Front view the University of Sydney Quadrangle with a blue sky above

Outstanding researchers supported with prestigious prizes

15 February 2023
2023 SOAR Prize winners announced
The 2023 Sydney Research Accelerator (SOAR) Prizes have been awarded to 20 talented academics from across the University.

The SOAR program is designed to help early and mid-career researchers build their careers by increasing the scale and impact of their research.

“Our SOAR Prize scheme is now in its sixth round of supporting some of our most promising early and mid-career colleagues to become our next research leaders,” said Professor Emma Johnston, Deputy Vice-Chancellor (Research). 

“The University is committed to helping our researchers propel into the next stage in their academic journey. I look forward to seeing what our 2023 SOAR recipients will achieve in the next two years, and beyond, with the support of this program.”

Sudarshini Ramanathan portrait

Dr Sudarshini Ramanathan (pictured left), a neurologist and clinician-scientist from Sydney Medical School and the Faculty of Medicine and Health, is a 2023 SOAR Prize recipient in the early-career researcher category. Dr Ramanathan specialises in neuroimmunology - a subspecialty that is focused on conditions which result from the actions of an ‘overactive immune system’ targeting the nervous system. She leads a basic science and clinical research program which aims to better understand the underlying pathogenesis of some of these conditions and facilitate early diagnosis and optimal immunotherapy to improve patient outcomes. Her research group studies antibody-mediated neurological conditions encompassing demyelination, encephalitis, muscle and nerve disorders; and autoimmune sequelae of immune checkpoint inhibitor therapy.
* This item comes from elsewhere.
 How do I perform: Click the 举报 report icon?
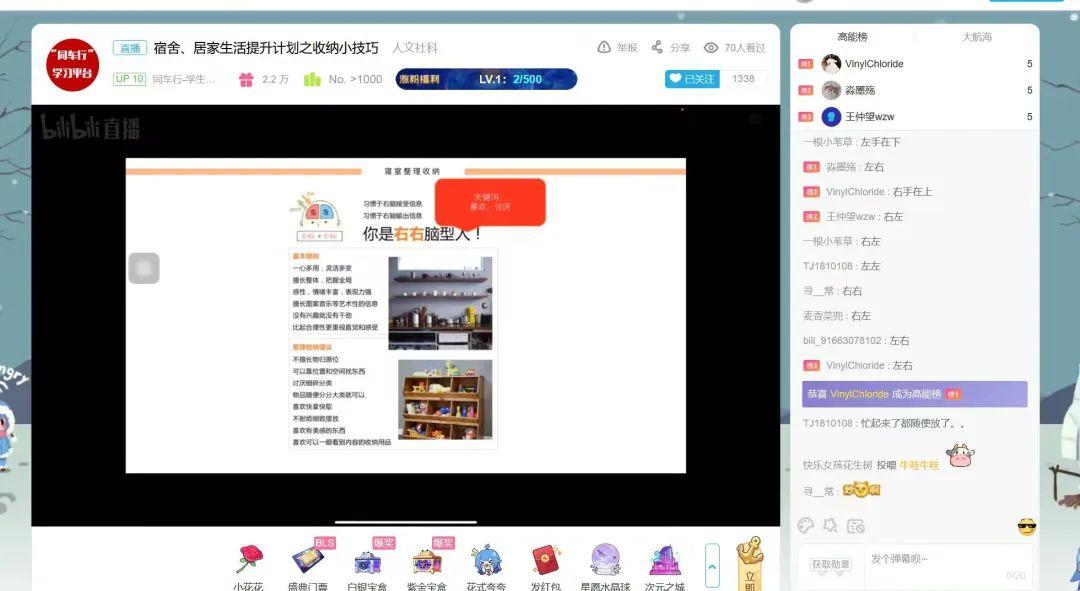[604, 47]
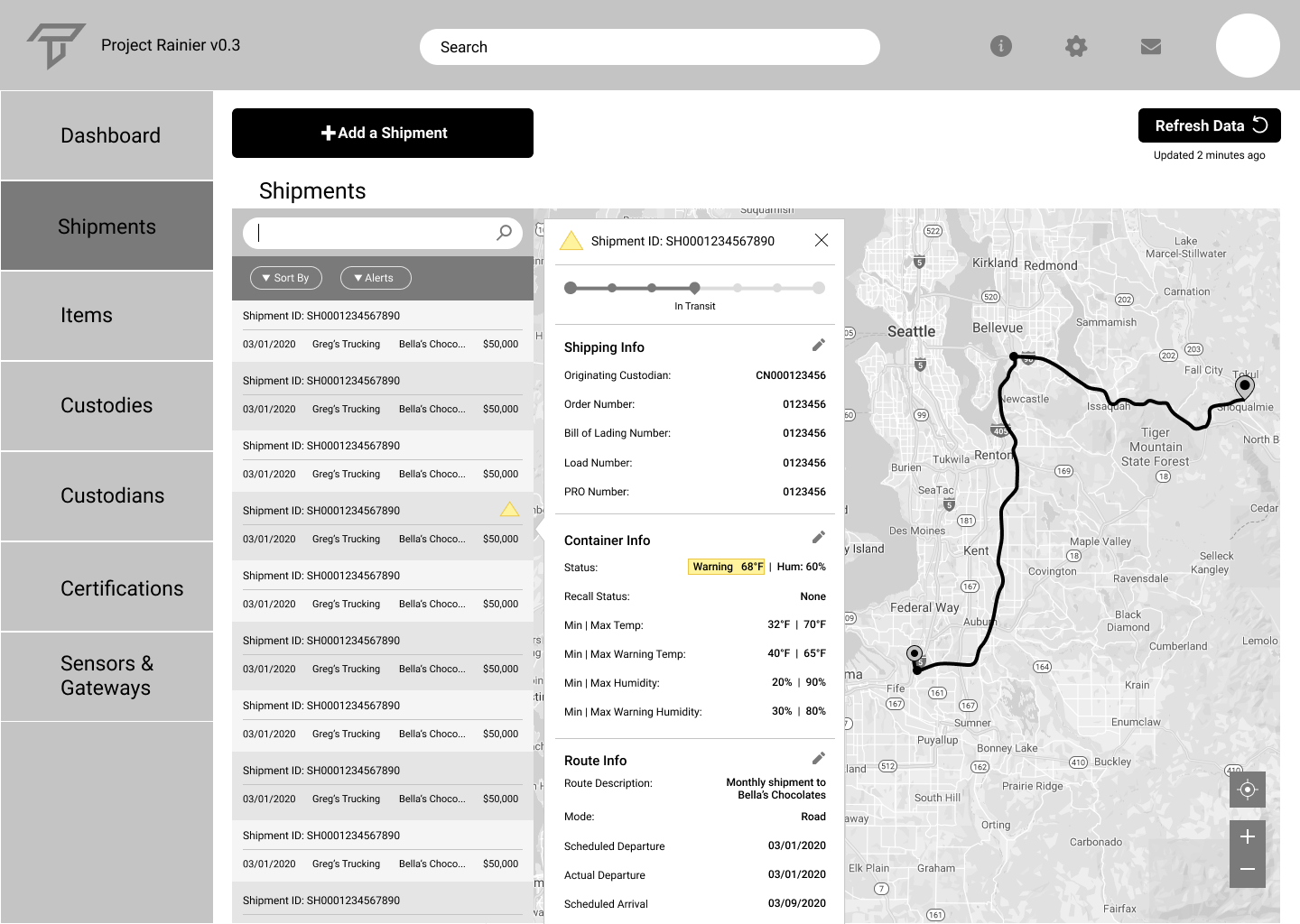Click the map zoom in control
1300x924 pixels.
(x=1247, y=836)
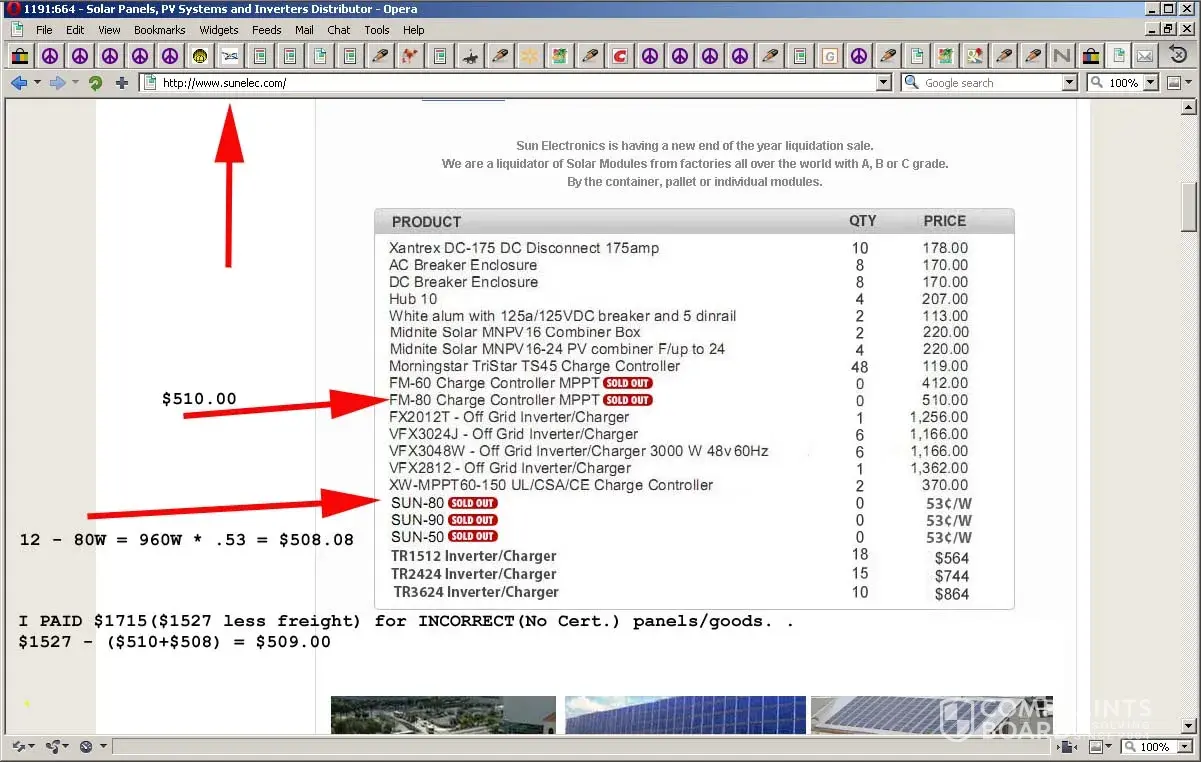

"I am honoured to receive this award, and grateful to the University of Sydney for recognising my contributions as a clinician scientist with the 2023 SOAR Prize. This award provides me with support and resources which will enable our team to make ongoing impactful contributions to the field of neuroimmunology. I look forward to accelerating our research priorities with our hard-working research team, colleagues, and collaborators,” said Dr Ramanathan.

Angela Knox portrait

Angela Knox (pictured above), Associate Professor of Human Resource Management and Industrial Relations, at the University of Sydney Business School, is a recipient of a 2023 SOAR Prize in the mid-career researcher category. Angela is the Business School's Academic Director, Professional Development, and she is based in the Discipline of Work and Organisational Studies. Her research interests focus on job quality, precarious work, skills and migration in Australia and abroad. Angela conducts both quantitative and qualitative research and she is currently engaged in international multi-disciplinary research projects focusing on building a measure of job quality, improving employer engagement in employment services and job quality to enhance employment opportunities for those who face barriers, constructing minimum standards of job quality for Australia, and the future of work.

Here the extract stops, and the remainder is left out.